Early man learned that smoke would cure meat and help it last longer so that they could have sustenance during seasons of cold and drought. Smoke is a natural byproduct of cooking over a fire, so it’s pretty safe to assume that wherever man cooked with fire, food smoking was used.

The practice of food smoking may very well be as old as the invention of fire itself. Food smoking is a widespread preservation method that has been, and continues to be, used all over the world. Smoke preserves meat by dehydrating it and curing it through its unique chemical properties. Not only does smoke preserve, but it imparts a special flavor to the meat that makes it even more desirable.

Smokehouses were buildings used by either families or entire communities to cure and store meat and fish.

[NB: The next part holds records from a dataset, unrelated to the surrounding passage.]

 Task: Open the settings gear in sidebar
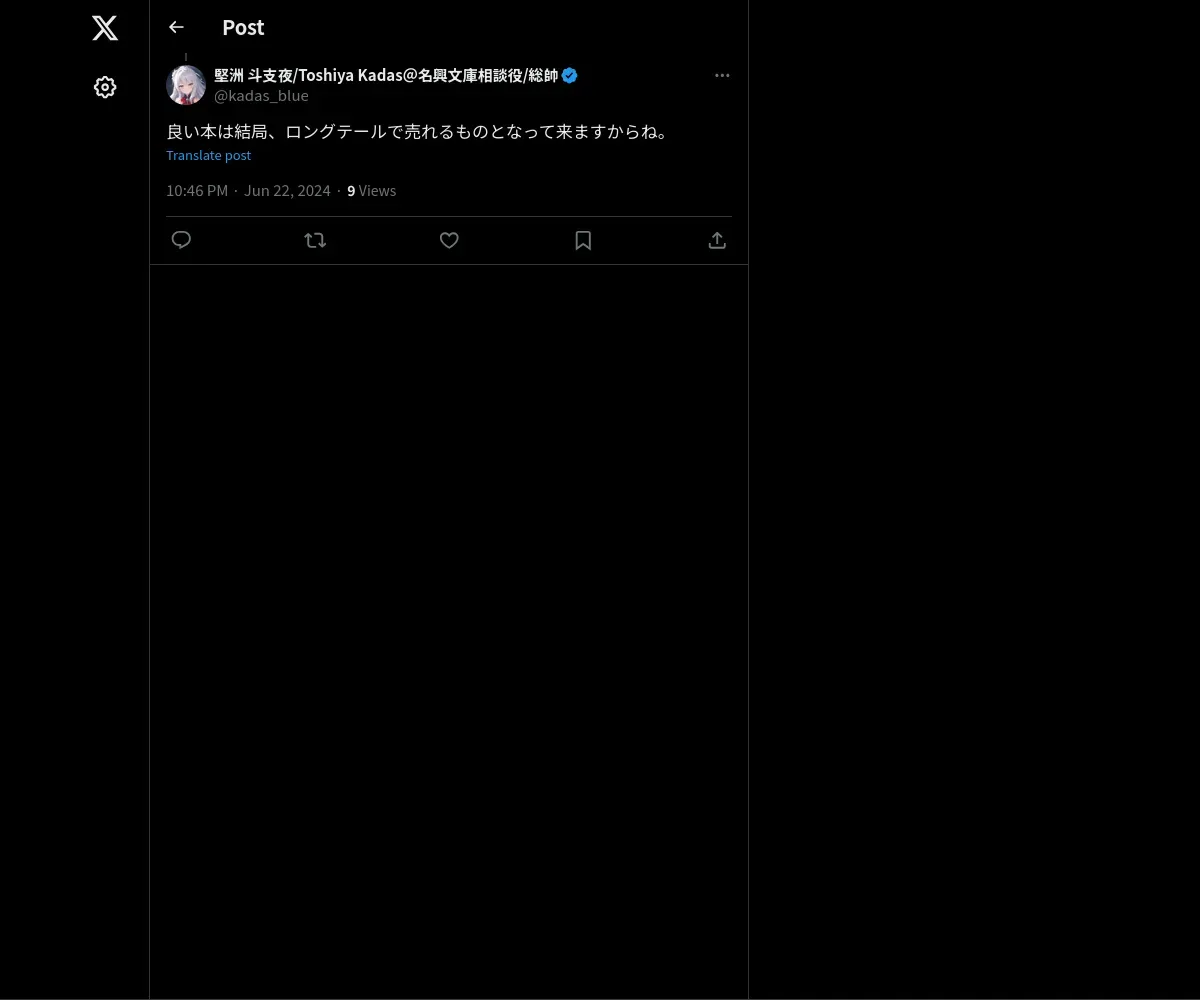(x=105, y=87)
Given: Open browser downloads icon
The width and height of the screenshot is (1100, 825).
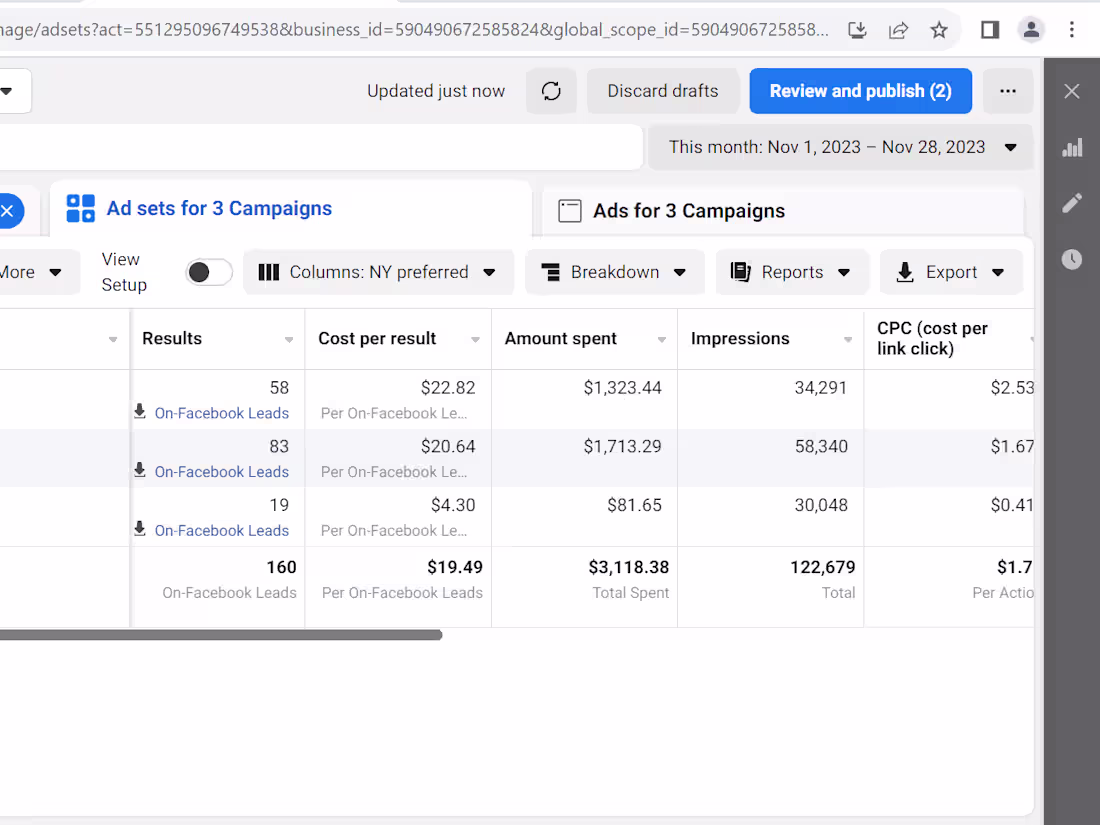Looking at the screenshot, I should [857, 30].
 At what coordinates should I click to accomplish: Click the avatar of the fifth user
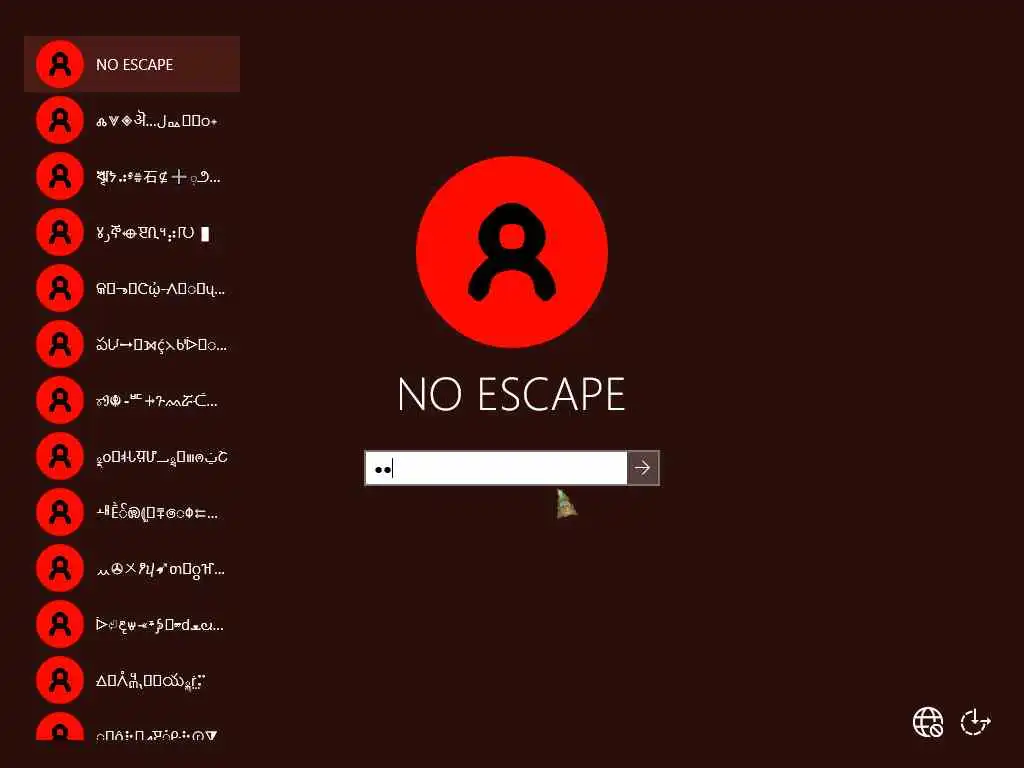click(59, 288)

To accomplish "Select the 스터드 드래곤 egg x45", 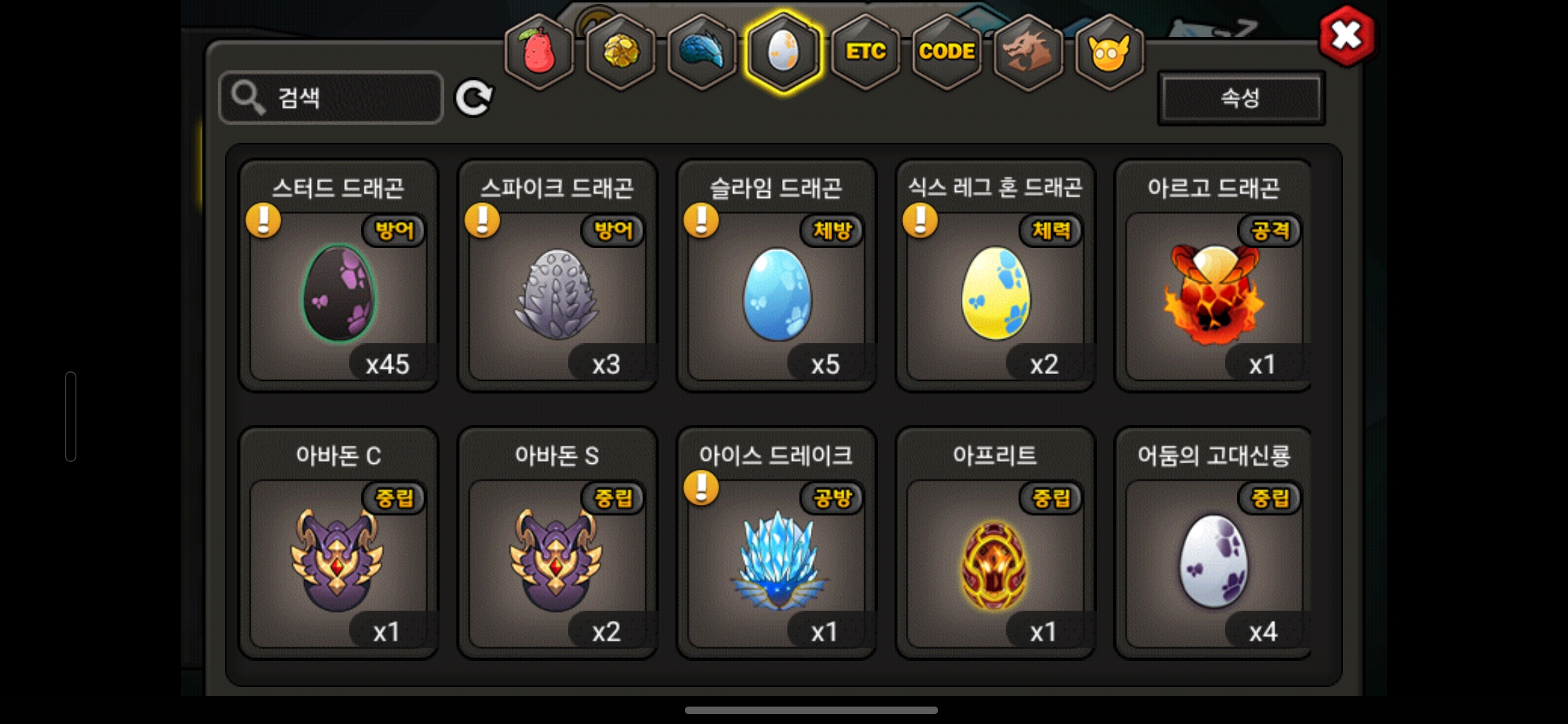I will [x=338, y=276].
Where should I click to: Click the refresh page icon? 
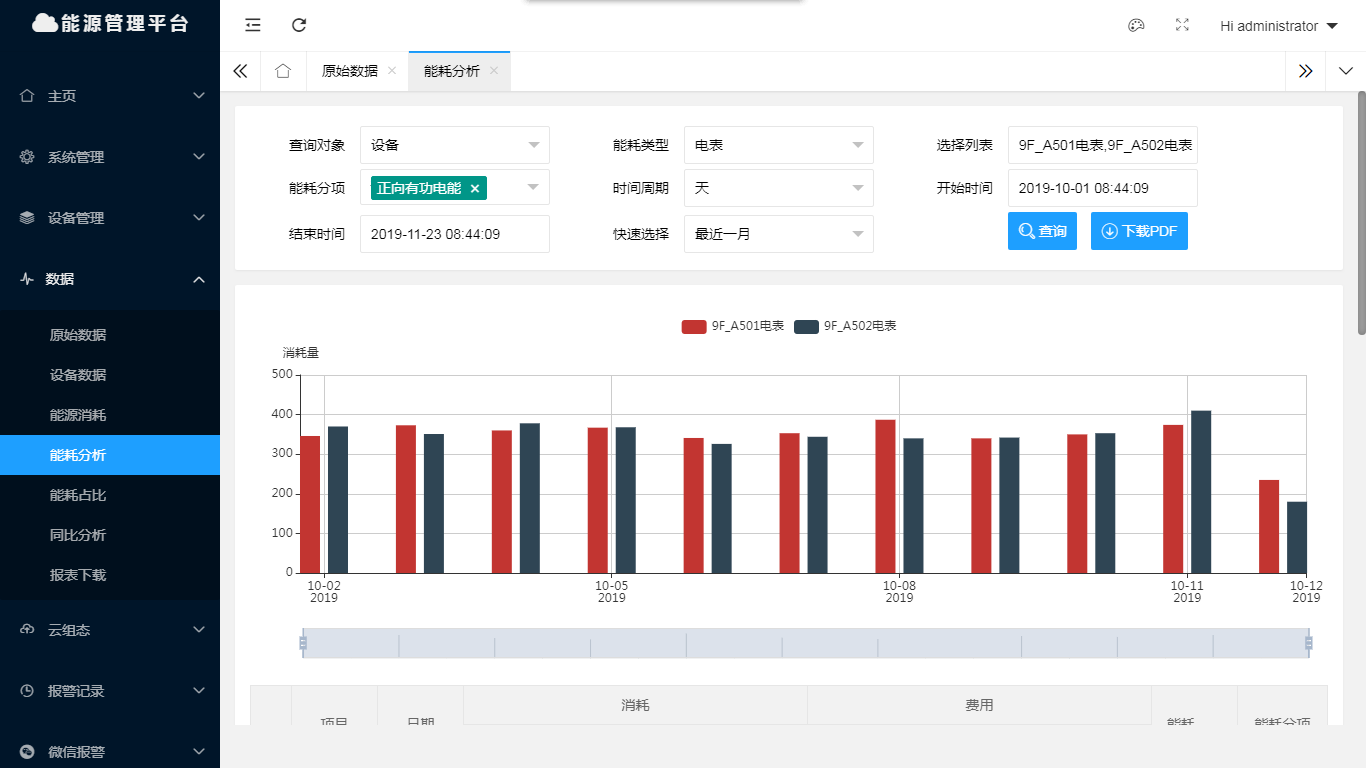click(x=299, y=26)
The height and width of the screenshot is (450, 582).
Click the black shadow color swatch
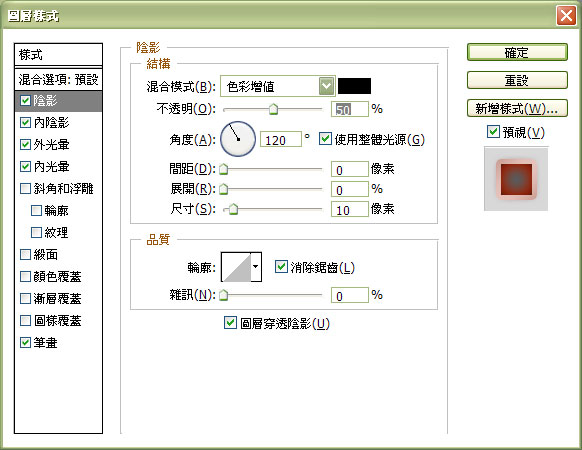[354, 86]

Due to smoke emanations and fire hazards, the food smoking process was usually conducted apart from the house. These smokehouses were sealed and secured to prevent animals and thieves from entering. Smokehouses can still be found in some rural areas of the U.S.

Food smoking isn’t done so much for food preservation, but to impart that delicious smoky flavor. It’s what makes smoked meats and fish such a delicacy in homes and restaurants. People will never stop desiring smoked food. It’s just too good! Nor will they stop desiring dried meat like jerky. It’s just too convenient!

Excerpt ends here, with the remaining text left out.